Valcin, who became principal last March after more than five years as assistant principal at Bronx High School for Law and Community Service, says she’s ready for the challenge.

She has spent much of the past year reinforcing systems to identify students early who are at risk of dropping out, and working with her school’s nonprofit partner to intervene. And the stakes are high: Coalition is one of 86 schools in the city’s “Renewal” program for low-performers, which offers schools extra social services and academic support, but which must show signs of progress in return.

Though her previous school wasn’t in the program, it also struggled with low graduation rates. It was “pretty much in the same predicament,” she said. That school boosted graduation rates by almost 20 points during her tenure, eventually besting the current citywide average of 72 percent.

Though graduation rates at her new school have started to climb, Valcin isn’t sanguine about the work ahead of her. For one thing, her students — roughly 92 percent of whom are black or Hispanic — often arrive far behind grade-level. Three-quarters come from poor families; 35 percent have disabilities.

Valcin isn’t willing to speculate about why Coalition’s dropout rate is higher than other schools with similarly high-need populations, and is careful not to assign blame. “The numbers spoke for themselves,” she said. “Coalition hasn’t graduated 50 percent of its students in six years or more. A lot of the work probably wasn’t happening.”

Soon after arriving, she launched a “Saturday academy” to help students stay on track and prepare for the state’s exit exams, and began carefully watching students who had attendance or disciplinary problems early on. “If that pattern begins, you’re almost doomed,” Valcin said.

That’s why, before students start classes in the fall, school staff review their middle school records and conduct home visits, so they can talk about previous problems before they crop up again.

“From the beginning of the year, we have highlighted a cohort of kids that without significant additional support wouldn’t cross the finish line,” said Derek Anello, a program director at Partnership with Children, the school’s nonprofit community partner. “We’re starting with ninth-graders before they’re even in the building.”

PHOTO: Alex Zimmerman
Coalition School for Social Change

The school zooms in on students who don’t earn passing grades during the first few months of school, and offers extra academic help. (Valcin keeps a color-coded spreadsheet on her desk that tracks student progress toward graduation.)

If a student is showing up late — or not at all — they’ll likely get a knock on their door, sometimes from Valcin herself, or from a staff member at Partnership with Children. And if they’re routinely showing up late to class due to an extra-long commute, school officials might help the family find a school that’s closer to home.

City officials are expecting those efforts to produce significant results this year. Under the benchmarks assigned to the school through the Renewal program, its graduation rate should increase to 63 percent this school year, up from 46 percent. The education department considers graduation rates in decisions about whether to close or merge schools in the program.
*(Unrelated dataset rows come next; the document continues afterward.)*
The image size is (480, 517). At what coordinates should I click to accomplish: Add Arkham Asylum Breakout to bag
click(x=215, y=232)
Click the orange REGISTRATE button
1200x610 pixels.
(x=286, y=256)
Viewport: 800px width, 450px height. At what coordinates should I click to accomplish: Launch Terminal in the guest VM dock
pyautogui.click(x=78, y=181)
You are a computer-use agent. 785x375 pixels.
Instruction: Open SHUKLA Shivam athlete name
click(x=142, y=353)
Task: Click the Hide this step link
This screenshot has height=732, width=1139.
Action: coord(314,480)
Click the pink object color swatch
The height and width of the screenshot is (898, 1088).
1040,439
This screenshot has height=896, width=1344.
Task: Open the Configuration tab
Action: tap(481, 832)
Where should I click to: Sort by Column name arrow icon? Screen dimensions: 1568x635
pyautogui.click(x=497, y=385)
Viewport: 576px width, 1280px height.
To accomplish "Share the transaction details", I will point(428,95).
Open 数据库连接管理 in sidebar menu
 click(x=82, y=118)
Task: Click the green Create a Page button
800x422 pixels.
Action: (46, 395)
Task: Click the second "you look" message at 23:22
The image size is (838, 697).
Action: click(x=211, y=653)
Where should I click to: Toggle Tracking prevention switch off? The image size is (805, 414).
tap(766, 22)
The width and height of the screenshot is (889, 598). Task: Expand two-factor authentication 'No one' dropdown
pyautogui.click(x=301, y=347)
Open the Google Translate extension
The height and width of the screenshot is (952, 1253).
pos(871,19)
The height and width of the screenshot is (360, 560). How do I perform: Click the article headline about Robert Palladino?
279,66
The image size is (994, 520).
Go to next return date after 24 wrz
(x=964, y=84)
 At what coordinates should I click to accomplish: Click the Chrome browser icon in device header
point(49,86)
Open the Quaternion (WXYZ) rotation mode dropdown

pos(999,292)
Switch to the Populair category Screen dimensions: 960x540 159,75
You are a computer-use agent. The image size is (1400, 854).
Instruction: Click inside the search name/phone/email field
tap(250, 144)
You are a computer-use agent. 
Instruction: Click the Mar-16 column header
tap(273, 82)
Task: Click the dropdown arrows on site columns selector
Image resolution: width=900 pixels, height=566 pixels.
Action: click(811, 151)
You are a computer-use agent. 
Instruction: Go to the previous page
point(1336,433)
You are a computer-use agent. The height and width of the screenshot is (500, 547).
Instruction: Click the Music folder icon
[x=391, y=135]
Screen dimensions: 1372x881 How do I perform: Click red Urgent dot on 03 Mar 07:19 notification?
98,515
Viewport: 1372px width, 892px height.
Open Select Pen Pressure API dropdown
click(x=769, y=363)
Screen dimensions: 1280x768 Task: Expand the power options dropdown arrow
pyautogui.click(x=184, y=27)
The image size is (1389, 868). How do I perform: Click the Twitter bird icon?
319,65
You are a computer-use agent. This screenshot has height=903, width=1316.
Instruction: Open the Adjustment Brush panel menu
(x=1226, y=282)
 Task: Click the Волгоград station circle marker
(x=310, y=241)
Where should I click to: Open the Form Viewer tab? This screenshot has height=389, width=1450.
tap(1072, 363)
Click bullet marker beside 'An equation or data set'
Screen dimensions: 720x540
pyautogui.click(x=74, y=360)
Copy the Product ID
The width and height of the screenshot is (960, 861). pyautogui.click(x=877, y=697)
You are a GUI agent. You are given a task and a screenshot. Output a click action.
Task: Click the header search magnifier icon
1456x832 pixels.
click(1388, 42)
Partnership with Children’s Anello is optimistic about meeting that goal partly because of Valcin’s embrace of his community organization. “Not every principal allows the [nonprofit partner] to be their right hand,” he added. “That’s not consistent across Renewal schools.”

But the school faces strong headwinds that make it hard to attract students who are more likely to graduate, including intense academic segregation. Among last year’s ninth-graders, for instance, fewer than five students had passed either their eighth-grade math or reading tests.

The school’s inclusion in the Renewal program, historically low graduation rate, and sagging enrollment have also signaled to prospective families that the school doesn’t have a strong track record.

In fact, Valcin has been reluctant to aggressively market the school. “I don’t want to go on the street and say, ‘Hey send your kids to this school’ given the condition we’re in currently.”

But she’s banking on this year’s graduation rate changing that calculation.

“The day after graduation, I’ll be on the corners passing out fliers,” she said.